Las consultoras adelantan un triunfo oficialista, sin embargo, la derecha logró recortar la distancia significativamente y se ilusiona con volver al poder tras la experiencia liderada por Jair Bolsonaro.
A casi un mes de las elecciones en Brasil en la que Luiz Inacio Lula da Silva buscará un nuevo mandato al frente de la administración brasileña, el pasado viernes se le dio inicio formal a la campaña con los respectivos espacios libres en radio y televisión. Cabe recordar que la primera vuelta se celebrará el 4 de octubre y en caso de existir, habrá segunda vuelta el 25 de octubre.
Hasta el primero de octubre a tres días de los comicios, en Brasil habrá programación electoral gratuita, una situación que marca el clima electoral del país. En este marco, Flavio Bolsonaro aparece como el principal opositor al actual presidente, con el apoyo de la derecha internacional, incluido a Donald Trump, el hijo del ex presidente buscará dar un batacazo en la región y desplazar al Partido de los Trabajadores del poder.
La medición más reciente, difundida este lunes por Nexus/BTG Pactual, refleja un escenario donde la distancia entre Lula Da Silva y Flavio Bolsonaro se redujo considerablemente, consolidando un empate técnico que pone en jaque la hegemonía del oficialismo. La encuesta que se realizó entre el 31 de julio y el 2 de agosto sobre una muestra de 2002 personas, sitúa a Lula con el 46% de intención de voto frente al 45% del legislador de derecha.

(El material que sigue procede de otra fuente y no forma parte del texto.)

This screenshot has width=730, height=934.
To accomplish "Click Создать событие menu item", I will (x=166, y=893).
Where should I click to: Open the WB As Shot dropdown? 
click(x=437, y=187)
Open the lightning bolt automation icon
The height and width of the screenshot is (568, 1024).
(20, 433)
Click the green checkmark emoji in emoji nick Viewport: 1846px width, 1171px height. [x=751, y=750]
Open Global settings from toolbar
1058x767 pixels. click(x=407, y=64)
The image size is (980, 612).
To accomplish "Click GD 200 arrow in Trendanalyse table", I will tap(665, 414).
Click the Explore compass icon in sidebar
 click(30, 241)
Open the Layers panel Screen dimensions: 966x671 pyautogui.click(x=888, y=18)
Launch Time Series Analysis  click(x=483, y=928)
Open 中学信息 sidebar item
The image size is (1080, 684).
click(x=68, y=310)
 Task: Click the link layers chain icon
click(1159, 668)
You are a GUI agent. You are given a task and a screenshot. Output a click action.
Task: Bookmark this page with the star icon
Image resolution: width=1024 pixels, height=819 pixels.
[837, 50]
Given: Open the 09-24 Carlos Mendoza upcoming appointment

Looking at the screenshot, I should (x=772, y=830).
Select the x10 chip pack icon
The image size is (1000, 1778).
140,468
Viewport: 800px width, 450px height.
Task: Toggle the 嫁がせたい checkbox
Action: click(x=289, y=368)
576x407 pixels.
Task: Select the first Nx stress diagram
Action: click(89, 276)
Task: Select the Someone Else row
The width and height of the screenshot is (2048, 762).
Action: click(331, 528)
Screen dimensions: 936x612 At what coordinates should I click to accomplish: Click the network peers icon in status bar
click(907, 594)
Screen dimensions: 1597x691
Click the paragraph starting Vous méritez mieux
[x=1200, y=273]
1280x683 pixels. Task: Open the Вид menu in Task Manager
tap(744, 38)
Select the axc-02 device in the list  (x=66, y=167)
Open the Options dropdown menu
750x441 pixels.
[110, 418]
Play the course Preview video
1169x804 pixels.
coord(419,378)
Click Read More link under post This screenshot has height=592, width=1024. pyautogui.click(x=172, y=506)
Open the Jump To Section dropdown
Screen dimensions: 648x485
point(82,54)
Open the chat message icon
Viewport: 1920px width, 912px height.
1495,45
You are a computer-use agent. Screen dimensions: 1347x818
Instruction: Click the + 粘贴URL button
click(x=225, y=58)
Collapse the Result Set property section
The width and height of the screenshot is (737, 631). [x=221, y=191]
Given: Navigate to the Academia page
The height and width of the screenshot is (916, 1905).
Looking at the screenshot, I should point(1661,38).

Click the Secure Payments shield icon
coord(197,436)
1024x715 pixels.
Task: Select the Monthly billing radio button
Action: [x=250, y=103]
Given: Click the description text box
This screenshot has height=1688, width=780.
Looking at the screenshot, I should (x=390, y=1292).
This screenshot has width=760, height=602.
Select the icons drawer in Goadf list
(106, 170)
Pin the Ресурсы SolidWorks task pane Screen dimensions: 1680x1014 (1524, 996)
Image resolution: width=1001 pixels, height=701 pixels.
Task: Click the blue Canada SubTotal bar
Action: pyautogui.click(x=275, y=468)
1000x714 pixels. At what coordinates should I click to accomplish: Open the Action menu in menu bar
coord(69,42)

Por detrás de ambos candidatos, la nómina de aspirantes se completa con el exgobernador de Goias, Ronaldo Caiado, con un 5%; Renan Santos, con el 4%; y Romeu Zema, con el 3%.
Para el caso de la segunda vuelta, el escenario es parejo en las encuestas, aunque el actual mandatario tendría una leve ventaja con el 47% de las voluntades. En principio, Lula lidera las mediciones de opinión, sin embargo, una derrota podría tener un impacto, no solo en Brasil, sino que en toda la región que sacudiría el tablero geopolítico global.